* YOUR GOAL
Pick out each line of the rows below that contains the string "Instruction". Case matters, so a line counts only if its capitalization matches.
**** RECORD EXCERPTS ****
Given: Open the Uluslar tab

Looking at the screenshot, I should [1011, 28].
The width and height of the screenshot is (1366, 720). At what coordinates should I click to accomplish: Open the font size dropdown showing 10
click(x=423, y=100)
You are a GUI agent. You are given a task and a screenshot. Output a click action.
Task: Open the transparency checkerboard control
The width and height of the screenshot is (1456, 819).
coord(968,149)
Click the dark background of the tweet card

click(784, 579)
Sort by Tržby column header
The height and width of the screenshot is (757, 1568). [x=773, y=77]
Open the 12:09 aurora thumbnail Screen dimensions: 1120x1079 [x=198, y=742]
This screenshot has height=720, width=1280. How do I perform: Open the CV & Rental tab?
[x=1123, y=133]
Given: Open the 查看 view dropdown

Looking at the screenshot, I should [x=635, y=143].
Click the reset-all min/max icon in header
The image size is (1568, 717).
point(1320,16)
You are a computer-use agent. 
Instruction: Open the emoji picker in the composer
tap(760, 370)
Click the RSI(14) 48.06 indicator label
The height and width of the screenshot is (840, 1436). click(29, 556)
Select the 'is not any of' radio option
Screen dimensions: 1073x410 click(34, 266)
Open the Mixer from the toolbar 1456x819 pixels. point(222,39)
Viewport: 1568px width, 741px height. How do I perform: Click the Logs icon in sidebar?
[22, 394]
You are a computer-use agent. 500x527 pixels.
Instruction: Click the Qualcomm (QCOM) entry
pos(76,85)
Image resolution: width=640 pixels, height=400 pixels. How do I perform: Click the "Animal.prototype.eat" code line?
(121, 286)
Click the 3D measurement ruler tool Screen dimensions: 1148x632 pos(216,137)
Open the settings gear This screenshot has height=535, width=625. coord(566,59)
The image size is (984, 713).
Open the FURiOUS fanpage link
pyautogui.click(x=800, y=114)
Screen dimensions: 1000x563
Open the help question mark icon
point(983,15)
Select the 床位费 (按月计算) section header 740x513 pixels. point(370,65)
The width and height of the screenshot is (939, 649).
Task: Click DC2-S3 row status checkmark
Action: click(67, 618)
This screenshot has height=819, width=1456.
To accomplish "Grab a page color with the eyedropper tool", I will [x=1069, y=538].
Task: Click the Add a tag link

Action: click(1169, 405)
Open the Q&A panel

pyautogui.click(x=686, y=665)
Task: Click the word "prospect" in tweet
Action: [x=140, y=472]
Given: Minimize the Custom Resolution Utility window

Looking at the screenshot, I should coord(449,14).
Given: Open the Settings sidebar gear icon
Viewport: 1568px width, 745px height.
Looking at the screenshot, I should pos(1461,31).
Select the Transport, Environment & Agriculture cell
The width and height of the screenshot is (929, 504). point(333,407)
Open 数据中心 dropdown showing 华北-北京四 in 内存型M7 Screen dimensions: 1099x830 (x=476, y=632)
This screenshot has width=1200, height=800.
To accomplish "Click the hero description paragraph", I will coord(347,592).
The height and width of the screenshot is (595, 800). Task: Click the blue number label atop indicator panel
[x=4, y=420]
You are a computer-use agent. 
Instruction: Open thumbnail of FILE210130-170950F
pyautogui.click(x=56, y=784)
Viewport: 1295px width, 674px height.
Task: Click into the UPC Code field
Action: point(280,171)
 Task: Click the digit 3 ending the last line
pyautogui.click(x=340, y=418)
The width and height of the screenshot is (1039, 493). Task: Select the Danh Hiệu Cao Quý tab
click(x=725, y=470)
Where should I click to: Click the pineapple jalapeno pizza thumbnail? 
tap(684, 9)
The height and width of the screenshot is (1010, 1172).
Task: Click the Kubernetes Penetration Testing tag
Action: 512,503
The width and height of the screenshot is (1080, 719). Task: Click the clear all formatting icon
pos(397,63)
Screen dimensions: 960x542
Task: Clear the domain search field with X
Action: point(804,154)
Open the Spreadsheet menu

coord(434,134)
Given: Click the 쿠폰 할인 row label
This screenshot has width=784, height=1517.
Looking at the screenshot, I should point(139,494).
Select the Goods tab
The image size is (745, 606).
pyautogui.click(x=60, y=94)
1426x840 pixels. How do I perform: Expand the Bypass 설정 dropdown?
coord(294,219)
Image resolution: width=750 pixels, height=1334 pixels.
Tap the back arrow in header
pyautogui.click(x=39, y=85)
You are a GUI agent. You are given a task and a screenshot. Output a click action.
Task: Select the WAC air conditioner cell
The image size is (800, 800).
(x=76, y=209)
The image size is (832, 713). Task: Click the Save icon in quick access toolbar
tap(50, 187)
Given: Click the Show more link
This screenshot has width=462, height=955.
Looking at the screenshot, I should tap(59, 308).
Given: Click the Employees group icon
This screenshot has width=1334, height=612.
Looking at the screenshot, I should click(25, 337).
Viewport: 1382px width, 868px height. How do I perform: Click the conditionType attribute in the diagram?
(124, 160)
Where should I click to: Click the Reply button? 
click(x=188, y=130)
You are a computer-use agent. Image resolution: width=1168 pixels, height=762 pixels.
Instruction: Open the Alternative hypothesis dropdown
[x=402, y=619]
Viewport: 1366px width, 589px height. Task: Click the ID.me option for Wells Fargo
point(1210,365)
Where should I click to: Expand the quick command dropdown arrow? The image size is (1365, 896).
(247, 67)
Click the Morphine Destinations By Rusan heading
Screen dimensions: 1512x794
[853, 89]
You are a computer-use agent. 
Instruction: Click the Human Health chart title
****
* ANSWER IN FULL
Instruction: Open the emoji picker in the composer
Instruction: Click the Qualcomm (QCOM) entry
Instruction: Open thumbnail of FILE210130-170950F
Instruction: Open the Alternative hypothesis dropdown
Instruction: Click the Human Health chart title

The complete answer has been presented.